Did things stay the same? Did they change? Did they equate to be one and the same thing?

Let’s take a closer look through these timeless ‘trends’.

1. “I am one who believes that one of the greatest dangers of advertising is not that of misleading people, but that of boring them to death.” – Leo Burnett

The 2021 mirror: Advertising’s battle against banality doesn’t seem to be one it’s winning anytime soon. For every interesting and un-boring piece of work, there were 99 others that made people reach for the Skip Ad button. To be sure, there’s great work that helped build/sustain many brands in 2021, but they continue to remain the exception rather than the rule.

The 2022 crystal ball: Impact at scale has always dictated strategies of reach and frequency that frequently trumped the interestingness quotient of advertising. But if social media have taught us one thing, it is that we can bet more sure-footedly on creativity delivering outsized impact, and not just be dependent on buying our way out of being boring.

2. “We want consumers to say, ‘That’s a hell of a product’ instead of, ‘That’s a hell of an ad’. ” – Leo Burnett

The 2021 mirror: We’ve definitely trended towards work that draws attention to itself more than to the product or what the product enables. And while self-referential, self-deprecatory humour might have its place in the sun, it’s certainly not the secret sauce every brand needs all the time.

The 2022 crystal ball: This is as much a prediction as a wish that advertising will work towards getting consumers to say, ‘That’s a hell of a feeling!’ And not just ‘That’s a hell of a product.’

3. “I’d rather apologize than to be so timid as to never try to do anything smart or brave.” – Lee Clow

The 2021 mirror: It’s amazing that in a world that seems more entrepreneurial than ever before, one where capital is freely available to anyone with ideas and the appetite to fail, advertising seems to tend to look for the safety net even as start-ups and creators turn into trapeze artists, leaping and flying above conventions.

The 2022 crystal ball: The problem with problem-solving is that falling is a given. Concurrently, what is also a given is the rising again. Here’s to turning advertising—a lot more of it—into the land of the free and the home of the brave (especially since America seems inclined to vacate this space lately.)

4. “If you want to understand how a lion hunts, don’t go to the zoo. Go to the jungle.” – Jim Stengel

The 2021 mirror: The difference between virtual and IRL has blurred to some extent. That said, social media can tend to be an echo chamber, one reflecting only a limited scale of people’s overall lives. And yet, we flock to this zoo and base our actions on observations of each other in these cages and take them to be truths about our entirety.

The 2022 crystal ball: The metaverse’s predicted impact notwithstanding, our avatars are unlikely to be our complete selves.

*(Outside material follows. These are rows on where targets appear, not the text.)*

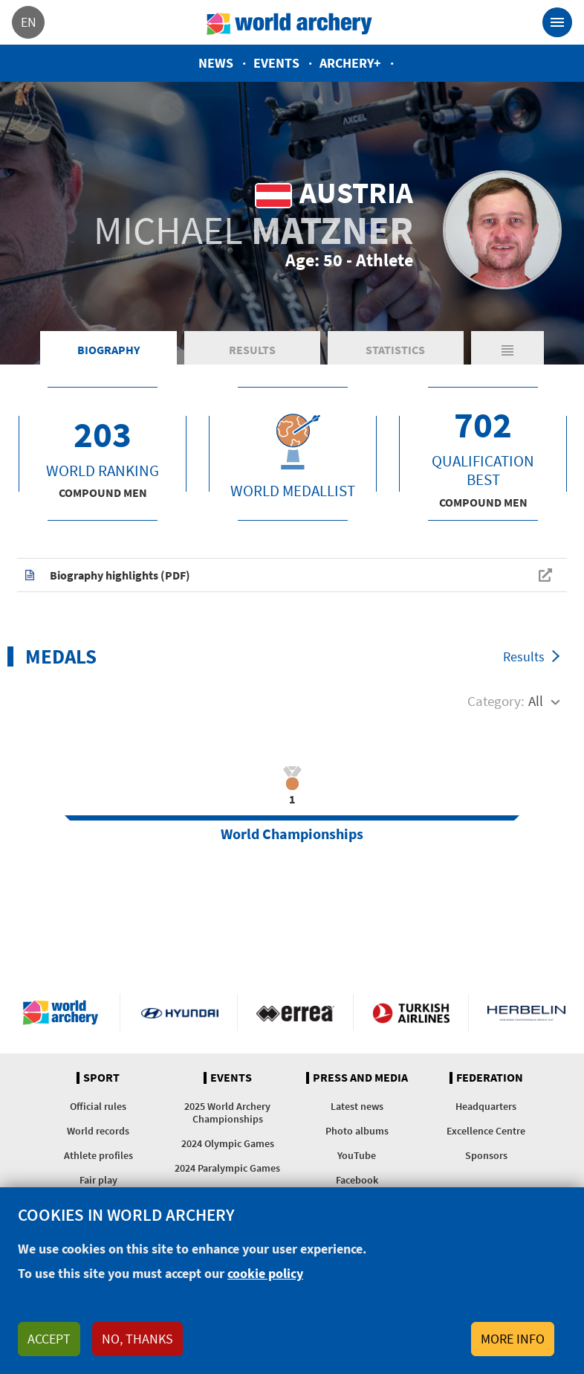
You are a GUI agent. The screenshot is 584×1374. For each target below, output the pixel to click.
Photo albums (357, 1130)
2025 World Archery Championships (227, 1112)
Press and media (360, 1078)
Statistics (395, 349)
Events (276, 62)
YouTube (356, 1155)
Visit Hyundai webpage (179, 1012)
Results (252, 349)
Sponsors (486, 1155)
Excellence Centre (486, 1130)
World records (98, 1130)
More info (513, 1338)
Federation (489, 1078)
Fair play (98, 1180)
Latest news (357, 1106)
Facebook (357, 1180)
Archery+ (350, 62)
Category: (496, 701)
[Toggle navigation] (557, 22)
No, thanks (137, 1338)
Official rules (98, 1106)
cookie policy (265, 1273)
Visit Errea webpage (295, 1012)
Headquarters (485, 1106)
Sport (101, 1078)
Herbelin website (526, 1012)
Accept (49, 1338)
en (28, 22)
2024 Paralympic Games (227, 1168)
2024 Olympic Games (227, 1143)
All (535, 701)
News (215, 62)
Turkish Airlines (411, 1012)
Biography (108, 349)
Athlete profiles (98, 1155)
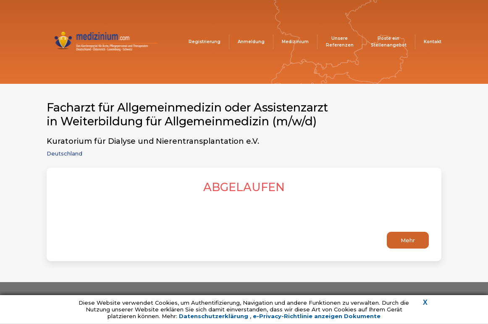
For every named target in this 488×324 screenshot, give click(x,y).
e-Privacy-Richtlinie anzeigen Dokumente (316, 316)
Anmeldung (251, 41)
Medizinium (295, 41)
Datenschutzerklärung (214, 316)
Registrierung (204, 41)
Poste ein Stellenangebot (389, 42)
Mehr (408, 240)
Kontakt (432, 41)
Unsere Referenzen (340, 42)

As marketers and advertisers, the best thing we can do is to keep going back to the jungle because that’s where we live too, as people, not just as ad professionals.

5. “Stopping advertising to save money is like stopping your watch to save time.” – Henry Ford

The 2021 mirror: It’s almost 2022 and so many businesses still see advertising as an expense that is the first to be put on the chopping block in times of crisis. This ‘investment’ strategy defies perhaps the most apparent wisdom of the investment field: buy in a bear market, sell in a bull market.

The 2022 crystal ball: Perhaps this will be the year when the CFO becomes the CMO’s best friend, to make the case for advertising as an investment and not as an expense. That will change the game more dramatically than CMOs – or agencies – making the case for themselves.

6. “A good ad should be like a good sermon: It must not only comfort the afflicted, it also must afflict the comfortable.” – Bernice Fitz-Gibbon

The 2021 mirror: To some extent, we have seen some good advertising that has comforted an unprecedentedly afflicted world. But this is also the year when advertising has been an easy target to hit at by the comfortable—from religious fanatics to political bigots to hate mongers of all stripes, they have all trained their guns on brands and their messages, reacting violently to any attempt to afflict their comfort. And in turn, it’s made most advertising pusillanimous.

The 2022 crystal ball: In a world where it is no longer enough to ‘do well by doing good’, this is the carpe diem moment for businesses to do well by doing right. To stand up against all-comers. To be different by making a difference.